The Corrib North well, 80km off the west coast, showed “some indications” of gas, but in “non-commercial quantities”, according to company sources.
However, the association refers in its policy paper to a 2006 Department of Energy estimate of “potential, yet-to-find” recoverable reserves of 10 billion barrels of oil equivalent, valued at €455 billion.
“This is around 100 times Ireland’s annual consumption of oil and gas,” the association says. Also quoting the department, it says a “major oil discovery off the northwest coast, of the order of 750 million barrels recoverable, would deliver some $22 billion in taxes (€16.5 billion) to the exchequer over its lifetime”.
“In another example, a substantial gas/condensate field, say twice the size of Corrib, located in the South Porcupine area, would, over its lifetime, pay $6.7 billion (€5 billion) in taxes,” the association says, and, taken together, the two would make a “big hole in the bill for Anglo-Irish”.

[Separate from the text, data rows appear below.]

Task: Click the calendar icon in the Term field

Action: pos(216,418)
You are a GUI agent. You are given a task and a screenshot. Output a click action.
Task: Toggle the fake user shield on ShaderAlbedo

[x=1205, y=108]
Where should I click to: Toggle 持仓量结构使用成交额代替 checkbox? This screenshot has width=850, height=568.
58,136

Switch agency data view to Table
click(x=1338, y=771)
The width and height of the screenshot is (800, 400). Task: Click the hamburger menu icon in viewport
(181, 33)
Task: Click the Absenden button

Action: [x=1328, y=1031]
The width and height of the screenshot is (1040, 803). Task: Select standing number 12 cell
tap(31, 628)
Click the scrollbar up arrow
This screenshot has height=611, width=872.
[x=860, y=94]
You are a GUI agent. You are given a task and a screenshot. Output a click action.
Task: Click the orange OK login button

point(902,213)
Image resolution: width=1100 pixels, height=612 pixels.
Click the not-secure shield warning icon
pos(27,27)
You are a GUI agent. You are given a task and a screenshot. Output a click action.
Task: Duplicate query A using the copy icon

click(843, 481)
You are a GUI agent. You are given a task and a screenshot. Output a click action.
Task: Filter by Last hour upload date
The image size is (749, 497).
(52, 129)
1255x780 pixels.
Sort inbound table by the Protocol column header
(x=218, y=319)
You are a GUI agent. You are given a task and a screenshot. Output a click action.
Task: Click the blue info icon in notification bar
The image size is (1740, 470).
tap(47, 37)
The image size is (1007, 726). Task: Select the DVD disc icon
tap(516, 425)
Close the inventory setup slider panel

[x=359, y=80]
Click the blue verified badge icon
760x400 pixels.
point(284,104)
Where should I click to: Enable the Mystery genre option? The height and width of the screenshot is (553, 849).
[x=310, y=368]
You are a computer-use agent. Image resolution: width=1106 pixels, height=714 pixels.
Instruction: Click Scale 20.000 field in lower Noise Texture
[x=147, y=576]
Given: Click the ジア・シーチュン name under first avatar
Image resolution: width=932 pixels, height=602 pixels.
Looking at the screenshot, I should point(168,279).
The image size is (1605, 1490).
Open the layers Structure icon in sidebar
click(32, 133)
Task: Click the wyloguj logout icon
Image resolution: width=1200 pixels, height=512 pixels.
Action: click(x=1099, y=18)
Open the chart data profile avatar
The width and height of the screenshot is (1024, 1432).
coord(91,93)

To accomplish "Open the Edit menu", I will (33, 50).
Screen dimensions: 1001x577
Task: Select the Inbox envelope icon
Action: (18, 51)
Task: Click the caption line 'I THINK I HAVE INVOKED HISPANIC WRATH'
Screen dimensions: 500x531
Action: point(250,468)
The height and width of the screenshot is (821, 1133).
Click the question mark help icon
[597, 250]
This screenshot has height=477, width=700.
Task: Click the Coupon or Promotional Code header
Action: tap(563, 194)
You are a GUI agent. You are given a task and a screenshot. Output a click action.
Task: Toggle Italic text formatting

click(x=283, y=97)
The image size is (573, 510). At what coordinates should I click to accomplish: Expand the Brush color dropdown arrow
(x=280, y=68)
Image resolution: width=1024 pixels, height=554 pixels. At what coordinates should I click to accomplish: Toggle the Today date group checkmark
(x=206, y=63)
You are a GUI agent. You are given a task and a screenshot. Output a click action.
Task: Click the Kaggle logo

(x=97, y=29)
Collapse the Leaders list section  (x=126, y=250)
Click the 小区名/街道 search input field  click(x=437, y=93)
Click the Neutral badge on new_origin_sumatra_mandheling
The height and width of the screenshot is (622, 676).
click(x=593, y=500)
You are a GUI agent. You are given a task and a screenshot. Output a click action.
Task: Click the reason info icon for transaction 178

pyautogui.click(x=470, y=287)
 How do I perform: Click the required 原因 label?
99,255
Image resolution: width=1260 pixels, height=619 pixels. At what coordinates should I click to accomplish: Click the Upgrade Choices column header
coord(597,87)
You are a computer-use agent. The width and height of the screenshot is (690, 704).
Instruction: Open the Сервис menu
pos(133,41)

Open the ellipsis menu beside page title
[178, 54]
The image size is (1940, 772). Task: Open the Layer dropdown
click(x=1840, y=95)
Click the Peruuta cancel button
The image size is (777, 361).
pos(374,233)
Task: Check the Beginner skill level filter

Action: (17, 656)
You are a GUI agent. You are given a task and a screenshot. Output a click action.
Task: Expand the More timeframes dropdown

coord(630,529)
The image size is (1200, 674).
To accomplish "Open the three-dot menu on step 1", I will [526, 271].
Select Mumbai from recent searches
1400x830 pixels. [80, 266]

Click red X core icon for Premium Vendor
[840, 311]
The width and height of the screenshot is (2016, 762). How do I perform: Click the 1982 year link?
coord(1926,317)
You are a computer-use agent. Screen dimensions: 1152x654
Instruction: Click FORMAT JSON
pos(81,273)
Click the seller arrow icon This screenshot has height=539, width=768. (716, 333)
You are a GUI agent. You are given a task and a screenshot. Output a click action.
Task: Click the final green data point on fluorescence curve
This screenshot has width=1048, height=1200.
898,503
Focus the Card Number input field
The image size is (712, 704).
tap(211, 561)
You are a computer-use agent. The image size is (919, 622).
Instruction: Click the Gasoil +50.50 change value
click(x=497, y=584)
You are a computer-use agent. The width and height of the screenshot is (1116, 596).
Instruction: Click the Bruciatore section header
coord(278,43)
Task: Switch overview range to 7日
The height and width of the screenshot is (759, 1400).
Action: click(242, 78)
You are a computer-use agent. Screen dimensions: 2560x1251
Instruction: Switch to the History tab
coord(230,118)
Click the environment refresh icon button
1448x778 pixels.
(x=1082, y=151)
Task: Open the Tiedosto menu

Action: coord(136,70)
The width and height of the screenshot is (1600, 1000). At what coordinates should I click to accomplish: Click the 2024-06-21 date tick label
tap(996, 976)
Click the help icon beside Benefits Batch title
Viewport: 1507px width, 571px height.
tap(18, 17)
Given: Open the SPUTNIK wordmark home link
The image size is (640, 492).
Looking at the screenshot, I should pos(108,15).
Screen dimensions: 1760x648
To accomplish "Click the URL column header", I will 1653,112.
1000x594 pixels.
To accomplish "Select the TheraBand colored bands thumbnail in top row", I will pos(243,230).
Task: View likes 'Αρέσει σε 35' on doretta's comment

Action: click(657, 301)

It argues that if the Corrib gas project had been on schedule, “substantial tax revenues . . . would be flowing into the exchequer”, and defends the current fiscal terms which, it says, have been the focus of “misinformation” and “unfavourable comment”.
A revised cost estimate for the Corrib gas field shows that the development could reach €2.5 billion, but the company has received €87 million in tax breaks. Significantly, the International Energy Agency last week predicted a global gas glut, which could last a decade, and which should lead to lower prices for consumers – but lower returns for multinationals involved in hydrocarbon exploitation.
The association says lessons can be drawn from the Corrib project, including the “primary need” for a “transparent, robust and legally binding administrative and regulatory regime” for field development. It says that in the case of a major discovery, a mechanism should be established to “co-ordinate and optimise the inputs of the various state agencies”.
Bord Pleanála is considering Shell EP Ireland’s new bid to seek approval for its onshore pipeline, linking the offshore landfall at Glengad to Ballinaboy, Co Mayo, 9km inland.
Last November, the board found that up to half of a second route proposed was unacceptable on safety grounds due to proximity to housing.
Minister of State for Natural Resources Conor Lenihan, who has opened up the Atlantic margin for licensing, recently travelled to Singapore to brief senior executives from the largest Asian oil companies about prospects. These include Petronas and STX, and the national oil corporations of Singapore, the Philippines and Korea.
The Campaign for Protection of Resources, of which Minster for Energy Eamon Ryan was a founding member while in Opposition, has described the move as a “giveaway”.